◆ Texte extrait ◆
- - -

La cousine devait partir le 31 pour Altkirk : elle a retardé son voyage, je crois jusqu’au 12. Je ne sais si elle t’en a parlé. Quand à l’article des bourses, cadenats etc... je n’aurai pas de peine j’espère à la voir raisonnable sur cette délicatesse hors de saison5. L’oncle va donc rester tout seul ici. Tu peux penser que si j’allais rarement chez tous les deux, il me deviendra bien plus difficile d’aller chez un seul. Ce qu’il y a de sûr c’est que je ne m’y plais pas et je ne sais comment il se fait qu’à peine je m’y trouve que déjà les pieds me démangent pour partir. Ce sont pourtant de très bonnes gens. Mais nous avons des caractères opposés.

Quand tu retourneras à Paris, tu ne reconnaîtras plus les tailles, elles allongent de jour en jour : on fait maintenant des sortes de [déchirure] par dessus la robe qui descendent fort bas, a peu près comme [déchirure]mmes du temps de Louis XIV. On met en outre au bas de la taille de larges rubans pour préparer sans doute à les allonger encore.

- - -

◆ Entrées ◆
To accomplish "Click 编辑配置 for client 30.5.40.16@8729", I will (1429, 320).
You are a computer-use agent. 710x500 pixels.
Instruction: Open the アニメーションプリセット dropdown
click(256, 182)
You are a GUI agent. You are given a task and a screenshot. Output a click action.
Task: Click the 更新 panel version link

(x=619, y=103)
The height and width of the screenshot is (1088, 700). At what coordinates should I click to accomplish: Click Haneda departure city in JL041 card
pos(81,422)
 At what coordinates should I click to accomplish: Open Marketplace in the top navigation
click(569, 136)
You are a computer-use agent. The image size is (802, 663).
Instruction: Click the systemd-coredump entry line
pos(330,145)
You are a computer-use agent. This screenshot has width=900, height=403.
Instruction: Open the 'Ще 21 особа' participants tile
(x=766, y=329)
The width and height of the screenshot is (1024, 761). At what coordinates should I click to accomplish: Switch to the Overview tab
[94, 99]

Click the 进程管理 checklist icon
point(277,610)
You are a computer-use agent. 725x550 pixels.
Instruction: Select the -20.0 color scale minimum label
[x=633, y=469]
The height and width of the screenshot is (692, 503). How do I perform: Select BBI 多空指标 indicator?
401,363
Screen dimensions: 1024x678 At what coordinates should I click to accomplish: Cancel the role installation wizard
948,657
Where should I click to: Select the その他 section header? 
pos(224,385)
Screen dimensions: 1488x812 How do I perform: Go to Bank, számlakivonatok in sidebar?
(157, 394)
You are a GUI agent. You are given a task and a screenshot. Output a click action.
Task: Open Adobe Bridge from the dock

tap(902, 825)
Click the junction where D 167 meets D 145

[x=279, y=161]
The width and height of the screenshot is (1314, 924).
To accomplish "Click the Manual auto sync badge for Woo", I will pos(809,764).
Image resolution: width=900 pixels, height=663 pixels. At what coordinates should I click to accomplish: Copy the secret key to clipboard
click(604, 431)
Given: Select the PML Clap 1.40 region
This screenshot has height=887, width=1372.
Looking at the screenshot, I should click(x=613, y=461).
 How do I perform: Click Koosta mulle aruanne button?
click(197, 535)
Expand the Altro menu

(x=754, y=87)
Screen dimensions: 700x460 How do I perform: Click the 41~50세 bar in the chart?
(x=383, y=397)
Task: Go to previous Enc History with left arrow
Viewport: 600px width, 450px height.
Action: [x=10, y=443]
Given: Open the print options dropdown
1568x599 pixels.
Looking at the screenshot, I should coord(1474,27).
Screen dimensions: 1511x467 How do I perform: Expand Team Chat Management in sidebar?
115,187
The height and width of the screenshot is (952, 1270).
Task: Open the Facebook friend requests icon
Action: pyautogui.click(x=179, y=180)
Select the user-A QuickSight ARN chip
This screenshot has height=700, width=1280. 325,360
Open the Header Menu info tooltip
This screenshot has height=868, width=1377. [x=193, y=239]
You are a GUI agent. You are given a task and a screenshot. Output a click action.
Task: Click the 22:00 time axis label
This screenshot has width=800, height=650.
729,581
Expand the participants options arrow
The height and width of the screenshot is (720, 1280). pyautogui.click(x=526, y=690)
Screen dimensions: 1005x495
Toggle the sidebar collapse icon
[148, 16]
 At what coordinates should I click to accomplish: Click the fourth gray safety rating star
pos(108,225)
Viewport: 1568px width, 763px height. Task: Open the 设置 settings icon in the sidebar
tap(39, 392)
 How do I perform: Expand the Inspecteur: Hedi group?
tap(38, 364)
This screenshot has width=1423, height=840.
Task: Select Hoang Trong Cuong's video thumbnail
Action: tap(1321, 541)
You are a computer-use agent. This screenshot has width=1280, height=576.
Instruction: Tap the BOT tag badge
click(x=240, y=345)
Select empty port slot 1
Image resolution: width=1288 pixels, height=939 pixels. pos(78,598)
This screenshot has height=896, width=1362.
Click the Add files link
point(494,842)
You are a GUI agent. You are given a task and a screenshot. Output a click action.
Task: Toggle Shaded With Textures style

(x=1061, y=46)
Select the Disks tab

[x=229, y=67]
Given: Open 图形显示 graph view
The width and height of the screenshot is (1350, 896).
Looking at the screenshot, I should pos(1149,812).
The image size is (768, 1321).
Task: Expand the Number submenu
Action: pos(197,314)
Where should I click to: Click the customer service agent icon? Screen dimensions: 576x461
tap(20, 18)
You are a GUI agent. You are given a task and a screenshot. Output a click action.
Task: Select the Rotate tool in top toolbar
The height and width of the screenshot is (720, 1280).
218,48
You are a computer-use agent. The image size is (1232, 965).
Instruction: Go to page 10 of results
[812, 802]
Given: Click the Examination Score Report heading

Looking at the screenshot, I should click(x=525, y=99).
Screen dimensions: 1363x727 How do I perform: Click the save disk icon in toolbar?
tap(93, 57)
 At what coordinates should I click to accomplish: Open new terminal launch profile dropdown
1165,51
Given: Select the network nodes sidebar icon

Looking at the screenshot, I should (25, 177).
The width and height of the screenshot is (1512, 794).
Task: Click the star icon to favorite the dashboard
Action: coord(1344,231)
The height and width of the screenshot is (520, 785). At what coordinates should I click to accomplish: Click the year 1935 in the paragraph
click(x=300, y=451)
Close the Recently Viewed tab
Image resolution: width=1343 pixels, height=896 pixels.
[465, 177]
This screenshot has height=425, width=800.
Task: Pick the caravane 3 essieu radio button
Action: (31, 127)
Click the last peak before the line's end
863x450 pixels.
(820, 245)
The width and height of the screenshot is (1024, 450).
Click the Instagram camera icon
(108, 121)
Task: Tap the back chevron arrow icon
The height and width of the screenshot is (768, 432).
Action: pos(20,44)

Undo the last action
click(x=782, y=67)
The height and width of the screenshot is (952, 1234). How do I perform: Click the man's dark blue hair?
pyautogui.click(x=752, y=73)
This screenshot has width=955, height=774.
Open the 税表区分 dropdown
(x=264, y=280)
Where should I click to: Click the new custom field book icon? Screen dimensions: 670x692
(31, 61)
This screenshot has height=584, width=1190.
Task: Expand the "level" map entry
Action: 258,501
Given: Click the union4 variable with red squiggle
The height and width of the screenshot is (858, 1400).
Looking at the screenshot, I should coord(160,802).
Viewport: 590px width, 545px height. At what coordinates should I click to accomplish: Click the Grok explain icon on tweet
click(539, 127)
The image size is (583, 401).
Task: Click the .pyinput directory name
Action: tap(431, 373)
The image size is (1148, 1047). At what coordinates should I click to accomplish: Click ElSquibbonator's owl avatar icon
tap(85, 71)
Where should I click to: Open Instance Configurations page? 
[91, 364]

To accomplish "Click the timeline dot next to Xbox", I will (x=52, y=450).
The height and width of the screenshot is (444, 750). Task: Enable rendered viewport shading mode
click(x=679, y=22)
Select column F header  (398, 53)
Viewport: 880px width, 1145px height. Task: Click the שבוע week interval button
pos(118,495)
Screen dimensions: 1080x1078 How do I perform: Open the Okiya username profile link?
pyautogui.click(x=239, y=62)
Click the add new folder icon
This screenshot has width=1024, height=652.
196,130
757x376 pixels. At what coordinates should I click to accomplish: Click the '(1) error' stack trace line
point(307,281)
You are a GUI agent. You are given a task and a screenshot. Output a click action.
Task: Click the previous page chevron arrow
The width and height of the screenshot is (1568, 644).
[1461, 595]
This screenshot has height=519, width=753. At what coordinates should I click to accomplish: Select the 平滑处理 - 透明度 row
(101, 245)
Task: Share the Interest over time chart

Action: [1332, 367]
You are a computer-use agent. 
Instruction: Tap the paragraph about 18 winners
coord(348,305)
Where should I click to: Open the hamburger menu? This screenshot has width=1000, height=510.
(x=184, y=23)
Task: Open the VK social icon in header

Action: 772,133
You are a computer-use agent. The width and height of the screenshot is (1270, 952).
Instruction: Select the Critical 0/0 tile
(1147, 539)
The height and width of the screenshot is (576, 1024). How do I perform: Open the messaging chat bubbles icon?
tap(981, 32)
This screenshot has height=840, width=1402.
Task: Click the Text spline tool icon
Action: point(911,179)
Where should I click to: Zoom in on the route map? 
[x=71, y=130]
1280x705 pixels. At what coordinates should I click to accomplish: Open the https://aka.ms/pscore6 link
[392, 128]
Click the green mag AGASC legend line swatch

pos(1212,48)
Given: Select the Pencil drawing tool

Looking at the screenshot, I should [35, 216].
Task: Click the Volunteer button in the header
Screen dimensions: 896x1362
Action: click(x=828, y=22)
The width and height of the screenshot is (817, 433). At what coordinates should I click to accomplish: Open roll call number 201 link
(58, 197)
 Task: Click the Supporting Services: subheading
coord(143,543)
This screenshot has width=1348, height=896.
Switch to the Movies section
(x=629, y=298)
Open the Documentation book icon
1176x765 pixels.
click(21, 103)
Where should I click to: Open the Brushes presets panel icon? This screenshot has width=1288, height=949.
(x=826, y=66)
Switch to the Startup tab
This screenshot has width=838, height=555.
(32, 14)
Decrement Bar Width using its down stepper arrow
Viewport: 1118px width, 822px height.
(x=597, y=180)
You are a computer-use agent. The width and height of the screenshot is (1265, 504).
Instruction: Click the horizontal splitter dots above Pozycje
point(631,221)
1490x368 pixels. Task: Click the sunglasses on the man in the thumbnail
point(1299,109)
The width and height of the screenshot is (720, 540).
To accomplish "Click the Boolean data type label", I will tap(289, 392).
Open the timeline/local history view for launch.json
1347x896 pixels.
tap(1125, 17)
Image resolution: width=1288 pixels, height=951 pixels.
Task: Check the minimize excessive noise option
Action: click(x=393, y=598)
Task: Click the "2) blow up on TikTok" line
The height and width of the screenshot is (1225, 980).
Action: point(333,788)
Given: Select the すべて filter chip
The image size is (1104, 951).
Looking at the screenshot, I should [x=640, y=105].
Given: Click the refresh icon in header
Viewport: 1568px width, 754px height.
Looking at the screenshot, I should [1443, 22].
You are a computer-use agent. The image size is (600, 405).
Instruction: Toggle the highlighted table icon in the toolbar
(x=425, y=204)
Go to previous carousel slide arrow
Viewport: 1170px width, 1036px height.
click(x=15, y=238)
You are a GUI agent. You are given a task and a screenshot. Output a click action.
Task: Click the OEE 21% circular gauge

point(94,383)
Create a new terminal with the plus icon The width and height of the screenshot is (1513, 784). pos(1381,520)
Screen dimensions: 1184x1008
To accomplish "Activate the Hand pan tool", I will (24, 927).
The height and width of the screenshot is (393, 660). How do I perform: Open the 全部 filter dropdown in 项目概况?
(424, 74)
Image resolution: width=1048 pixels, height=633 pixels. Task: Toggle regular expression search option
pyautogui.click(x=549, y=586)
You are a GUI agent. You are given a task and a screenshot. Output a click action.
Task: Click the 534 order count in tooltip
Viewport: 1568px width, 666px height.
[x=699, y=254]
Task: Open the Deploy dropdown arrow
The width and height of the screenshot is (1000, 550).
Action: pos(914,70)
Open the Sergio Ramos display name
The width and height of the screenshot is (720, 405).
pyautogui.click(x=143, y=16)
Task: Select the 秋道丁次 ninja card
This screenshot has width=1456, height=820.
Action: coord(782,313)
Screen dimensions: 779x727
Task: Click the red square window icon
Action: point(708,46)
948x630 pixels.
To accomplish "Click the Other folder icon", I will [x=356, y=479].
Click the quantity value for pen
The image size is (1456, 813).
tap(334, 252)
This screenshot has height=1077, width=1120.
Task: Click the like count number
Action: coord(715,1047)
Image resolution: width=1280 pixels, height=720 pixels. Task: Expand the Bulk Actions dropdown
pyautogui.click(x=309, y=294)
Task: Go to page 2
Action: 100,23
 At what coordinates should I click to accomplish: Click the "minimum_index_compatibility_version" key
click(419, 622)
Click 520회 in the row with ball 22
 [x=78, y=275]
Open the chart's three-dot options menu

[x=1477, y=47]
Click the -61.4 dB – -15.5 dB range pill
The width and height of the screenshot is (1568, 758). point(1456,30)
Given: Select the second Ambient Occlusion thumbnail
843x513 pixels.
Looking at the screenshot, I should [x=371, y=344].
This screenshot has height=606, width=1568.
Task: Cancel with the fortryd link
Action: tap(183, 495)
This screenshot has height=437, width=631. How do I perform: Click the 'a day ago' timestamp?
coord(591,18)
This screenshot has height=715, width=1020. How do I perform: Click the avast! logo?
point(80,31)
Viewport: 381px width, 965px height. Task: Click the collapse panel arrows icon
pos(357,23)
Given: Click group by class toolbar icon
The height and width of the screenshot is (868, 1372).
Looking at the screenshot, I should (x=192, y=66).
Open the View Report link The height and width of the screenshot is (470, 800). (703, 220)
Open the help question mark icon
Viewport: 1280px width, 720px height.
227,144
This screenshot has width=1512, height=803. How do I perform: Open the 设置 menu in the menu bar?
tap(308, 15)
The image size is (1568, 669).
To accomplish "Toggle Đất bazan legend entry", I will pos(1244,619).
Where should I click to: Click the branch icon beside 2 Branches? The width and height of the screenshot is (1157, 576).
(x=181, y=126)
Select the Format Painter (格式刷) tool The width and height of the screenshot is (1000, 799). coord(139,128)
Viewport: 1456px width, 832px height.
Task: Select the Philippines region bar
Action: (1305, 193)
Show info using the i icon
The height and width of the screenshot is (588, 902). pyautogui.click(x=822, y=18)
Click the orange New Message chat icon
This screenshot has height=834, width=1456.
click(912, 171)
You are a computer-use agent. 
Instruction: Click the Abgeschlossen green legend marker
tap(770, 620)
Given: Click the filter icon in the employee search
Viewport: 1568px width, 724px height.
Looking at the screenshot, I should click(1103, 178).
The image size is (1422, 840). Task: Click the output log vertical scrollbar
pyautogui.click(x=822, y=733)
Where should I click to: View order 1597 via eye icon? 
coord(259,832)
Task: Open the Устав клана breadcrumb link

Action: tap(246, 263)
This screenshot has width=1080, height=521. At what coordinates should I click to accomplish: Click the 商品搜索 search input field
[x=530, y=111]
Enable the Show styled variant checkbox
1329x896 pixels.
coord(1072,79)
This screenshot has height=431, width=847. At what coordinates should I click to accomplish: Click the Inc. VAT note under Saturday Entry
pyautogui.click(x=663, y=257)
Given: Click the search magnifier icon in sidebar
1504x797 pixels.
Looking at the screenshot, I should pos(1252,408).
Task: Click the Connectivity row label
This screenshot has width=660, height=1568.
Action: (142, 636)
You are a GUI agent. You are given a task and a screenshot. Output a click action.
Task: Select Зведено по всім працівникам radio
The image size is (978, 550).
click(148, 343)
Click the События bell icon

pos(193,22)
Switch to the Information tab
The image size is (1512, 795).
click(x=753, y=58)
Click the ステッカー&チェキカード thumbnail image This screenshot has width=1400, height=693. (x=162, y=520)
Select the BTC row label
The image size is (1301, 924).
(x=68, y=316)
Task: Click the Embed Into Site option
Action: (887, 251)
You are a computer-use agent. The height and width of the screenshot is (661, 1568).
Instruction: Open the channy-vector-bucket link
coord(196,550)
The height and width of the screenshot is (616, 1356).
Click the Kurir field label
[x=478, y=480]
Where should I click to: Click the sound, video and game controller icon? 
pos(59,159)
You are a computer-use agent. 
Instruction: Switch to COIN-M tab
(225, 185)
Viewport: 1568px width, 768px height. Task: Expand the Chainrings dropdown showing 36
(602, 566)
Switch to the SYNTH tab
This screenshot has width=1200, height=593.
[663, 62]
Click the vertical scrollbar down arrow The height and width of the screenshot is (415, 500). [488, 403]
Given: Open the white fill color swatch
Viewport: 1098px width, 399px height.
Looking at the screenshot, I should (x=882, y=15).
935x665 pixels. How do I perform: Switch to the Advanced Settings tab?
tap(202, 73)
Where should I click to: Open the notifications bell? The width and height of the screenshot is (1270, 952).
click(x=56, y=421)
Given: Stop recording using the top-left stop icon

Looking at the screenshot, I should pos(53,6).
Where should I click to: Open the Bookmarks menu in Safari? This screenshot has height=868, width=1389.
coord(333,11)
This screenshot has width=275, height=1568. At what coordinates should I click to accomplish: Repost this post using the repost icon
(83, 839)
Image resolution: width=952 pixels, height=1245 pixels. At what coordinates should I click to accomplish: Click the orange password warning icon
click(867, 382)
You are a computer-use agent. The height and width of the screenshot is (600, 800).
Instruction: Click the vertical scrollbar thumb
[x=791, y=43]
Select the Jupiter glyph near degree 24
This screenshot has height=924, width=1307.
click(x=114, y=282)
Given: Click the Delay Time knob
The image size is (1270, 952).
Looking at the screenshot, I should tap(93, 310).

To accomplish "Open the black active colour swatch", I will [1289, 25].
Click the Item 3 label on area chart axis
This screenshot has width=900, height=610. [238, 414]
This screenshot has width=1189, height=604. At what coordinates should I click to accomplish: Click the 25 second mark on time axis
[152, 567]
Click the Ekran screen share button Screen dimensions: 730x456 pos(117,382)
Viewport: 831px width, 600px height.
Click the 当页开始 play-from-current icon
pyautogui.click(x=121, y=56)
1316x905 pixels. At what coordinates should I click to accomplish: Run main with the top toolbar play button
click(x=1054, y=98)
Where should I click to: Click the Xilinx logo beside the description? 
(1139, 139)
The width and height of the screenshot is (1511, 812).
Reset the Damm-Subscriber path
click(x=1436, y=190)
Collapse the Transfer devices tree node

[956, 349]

- - -

◆ Travail demandé ◆
D'après le texte extrait, pour quelle ville la cousine devait-elle partir le 31 ?

◆ Résultat ◆
Pour Altkirk.